リサーチのやり方にも問題があるかもしれない。サンプルに偏りがあったり、質問の仕方が悪かったり。
しかし、こうした考え方そのものにこそ問題がある。数をたのめば疑いを消せると考えてしまっているのだ。確かに、数で乗り越えられる疑問もあるだろう。だが、どんな主張も例外的かもしれない、間違っているかもしれない、もっと根本的には、嘘かもしれない……と、究極的な疑問は消えない。
これは、どんなに深いインタビューをしようとも変わらない。聞いたところで、本音はわからない。もっといえば、心というものが、どのくらいはっきりあるのかさえ怪しい。嘘かもしれないというより、そもそも本当も嘘もないのである。
「みんな」の認識は、自分にこそ宿っている?
大事なのは、みんながどのように思っているか確かめることではない。彼女なる人の主張や行動を見て、何かに気づいてしまった「自分」のほうに注目するのである。

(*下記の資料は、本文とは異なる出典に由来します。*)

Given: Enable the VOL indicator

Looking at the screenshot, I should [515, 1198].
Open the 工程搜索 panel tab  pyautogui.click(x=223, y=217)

どうして、その主張や行動を見て、あっ、と思ったのだろう。そういえば、と考えたのだろう。この感覚の理由を問い直してみてはどうだろう。
自身が女性であれば自分の気持ちと一致していたからかもしれないし、男性であれば、奥さんがそうだと思い出したせいかもしれない。
あるいは、具体的ではなくても、「子どもや女性は暗い所を怖がるだろうし、特に小さい子どもを持つお母さんには切実な問題だろう」と日頃の認識から考えたのかもしれない。
自分がそう思ってしまった理由をあらためて洗い出し、社内でも議論してみる。こうして初めて、ある女性が照明を買ったという書き込みに対して自分が、あ、そうか、と思った理由を、よりはっきりと理解できるようになる。
この過程で、「やっぱり大した気づきではなかった」と思うようになるかもしれない。しかしそれは、女性たちの書き込みが例外的なものではないかと考えたり、その書き込みの真偽を疑う、というスタンスとは違うように思う。
さらにいえば、実はこの考え方は、みんながそう思っているのかどうかを確認する手掛かりにも、結果として繋がる。
なぜならば僕たちは、その女性たちと同じ日常を生きているからである。彼女らの書き込みに、あ、なるほど、とあなたが思ったこと自体、すでに一般性の担保に繋がっているのではないだろうか。